§ Record excerpts
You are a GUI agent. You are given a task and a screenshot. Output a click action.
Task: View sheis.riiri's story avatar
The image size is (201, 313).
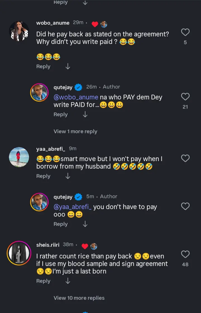(x=19, y=253)
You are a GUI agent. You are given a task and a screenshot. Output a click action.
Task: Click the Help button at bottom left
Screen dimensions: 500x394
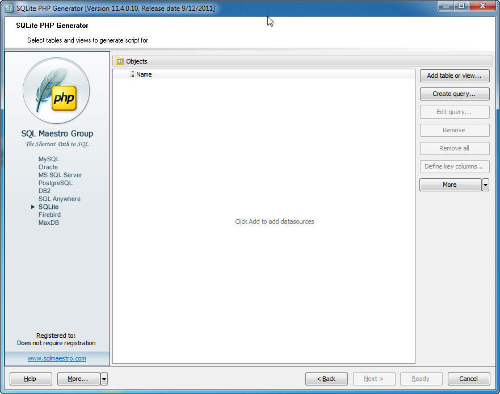coord(30,379)
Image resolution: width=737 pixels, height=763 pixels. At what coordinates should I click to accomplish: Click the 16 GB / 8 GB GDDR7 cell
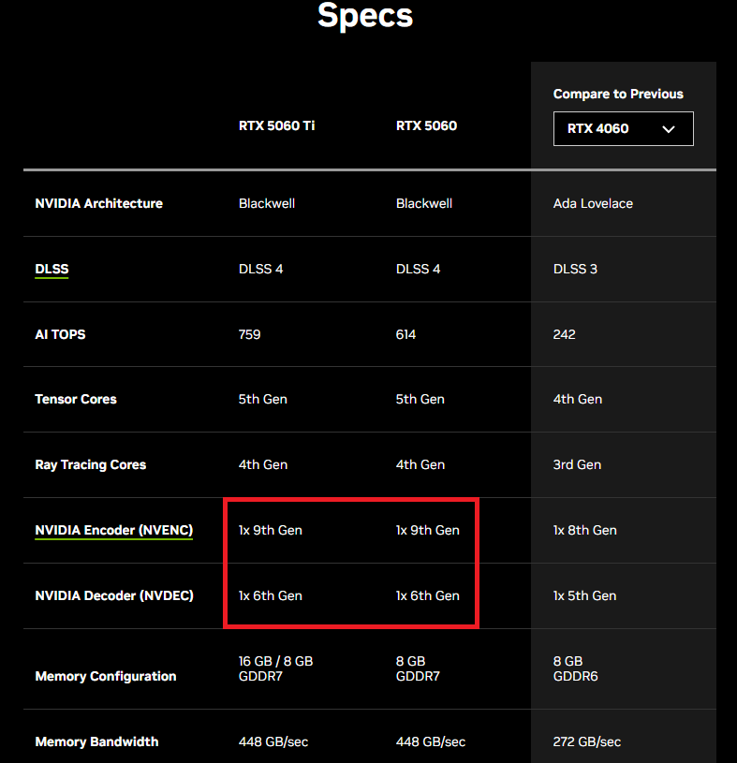click(x=275, y=668)
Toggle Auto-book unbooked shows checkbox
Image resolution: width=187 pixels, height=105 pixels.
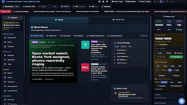(156, 79)
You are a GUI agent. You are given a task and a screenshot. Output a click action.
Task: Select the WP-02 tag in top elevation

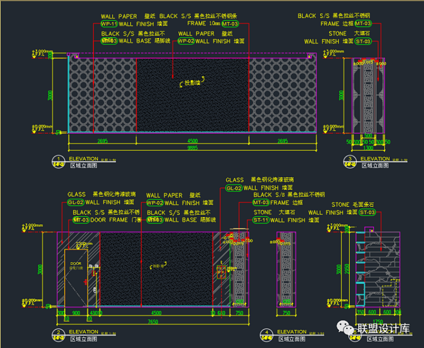coord(186,41)
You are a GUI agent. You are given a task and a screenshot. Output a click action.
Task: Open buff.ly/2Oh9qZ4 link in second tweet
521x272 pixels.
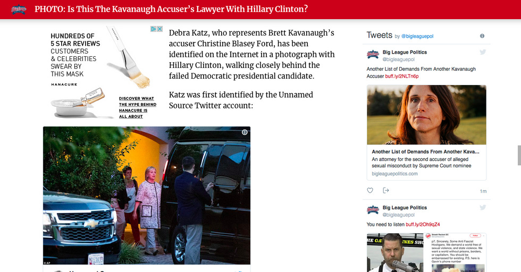tap(423, 225)
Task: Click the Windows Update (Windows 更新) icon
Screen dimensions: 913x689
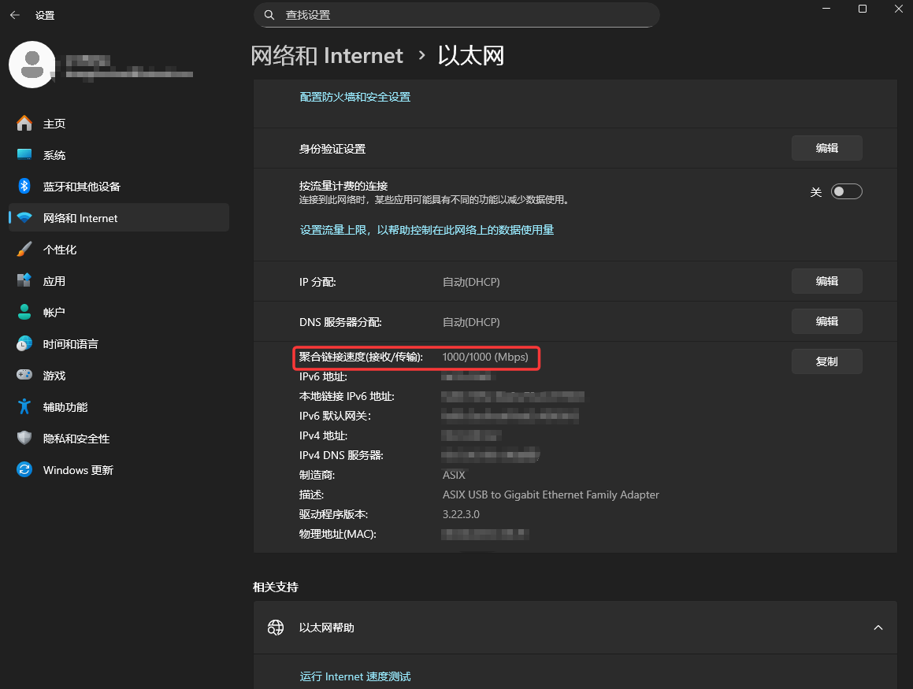Action: coord(24,470)
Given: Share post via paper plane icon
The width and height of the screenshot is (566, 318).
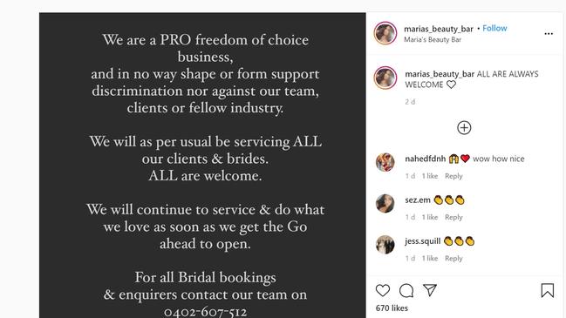Looking at the screenshot, I should (430, 290).
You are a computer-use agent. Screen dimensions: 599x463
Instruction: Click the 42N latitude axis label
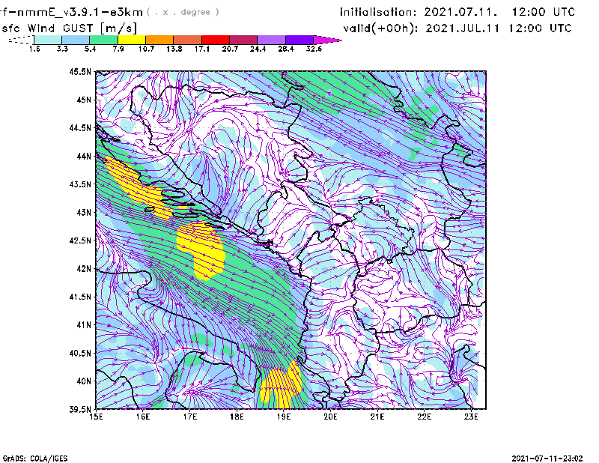(x=82, y=269)
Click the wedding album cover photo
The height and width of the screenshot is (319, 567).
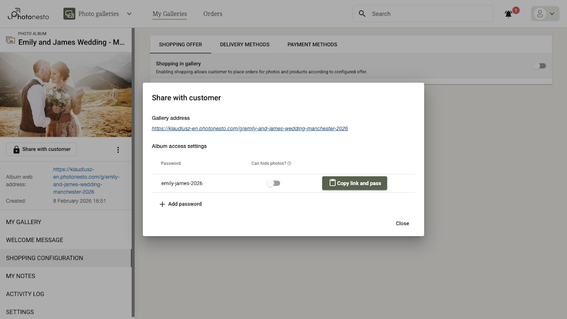[x=66, y=94]
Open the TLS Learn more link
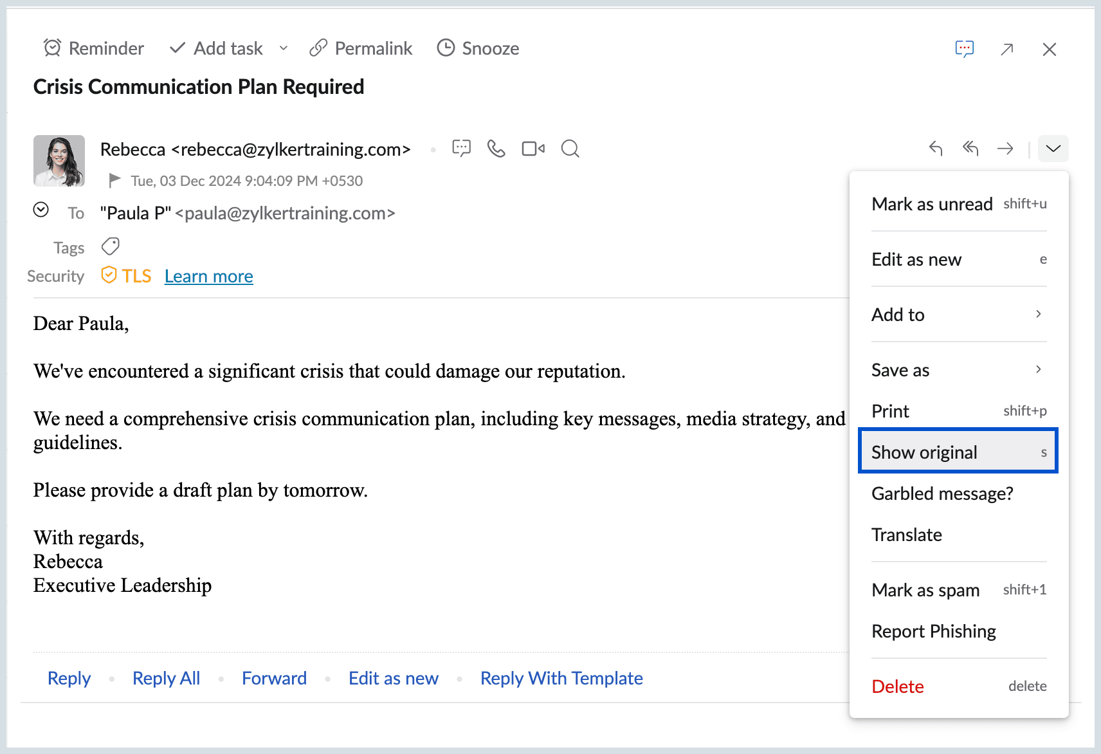 (209, 276)
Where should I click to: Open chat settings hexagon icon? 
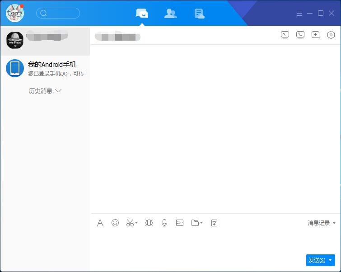click(x=331, y=35)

§ Work to be completed
Copy the data in full. No pictures belong in the copy.

§ Answer space
You are a GUI agent. You are given a task and a screenshot. Output a click action.
Task: View sheis.riiri's story avatar
The image size is (201, 313).
(x=19, y=253)
You are a GUI agent. You are given a task and a screenshot. Output a click action.
Task: Click the Help button at bottom left
Screen dimensions: 500x394
coord(30,379)
Image resolution: width=737 pixels, height=763 pixels. At what coordinates should I click to accomplish: Click the 16 GB / 8 GB GDDR7 cell
click(x=275, y=668)
Toggle Auto-book unbooked shows checkbox
Image resolution: width=187 pixels, height=105 pixels.
(156, 79)
You are a GUI agent. You are given a task and a screenshot. Output a click action.
Task: Select the WP-02 tag in top elevation

coord(186,41)
You are a GUI agent. You are given a task and a screenshot. Output a click action.
Task: Open buff.ly/2Oh9qZ4 link in second tweet
521x272 pixels.
tap(423, 225)
Task: Click the Windows Update (Windows 更新) icon
Screen dimensions: 913x689
Action: coord(24,470)
Given: Share post via paper plane icon
The width and height of the screenshot is (566, 318).
Looking at the screenshot, I should (430, 290).
You are a computer-use agent. Screen dimensions: 599x463
Instruction: Click the 42N latitude axis label
(x=82, y=269)
Click the wedding album cover photo
The height and width of the screenshot is (319, 567).
[x=66, y=94]
Open the TLS Learn more link
 (209, 276)
Where should I click to: Open chat settings hexagon icon? 
click(x=331, y=35)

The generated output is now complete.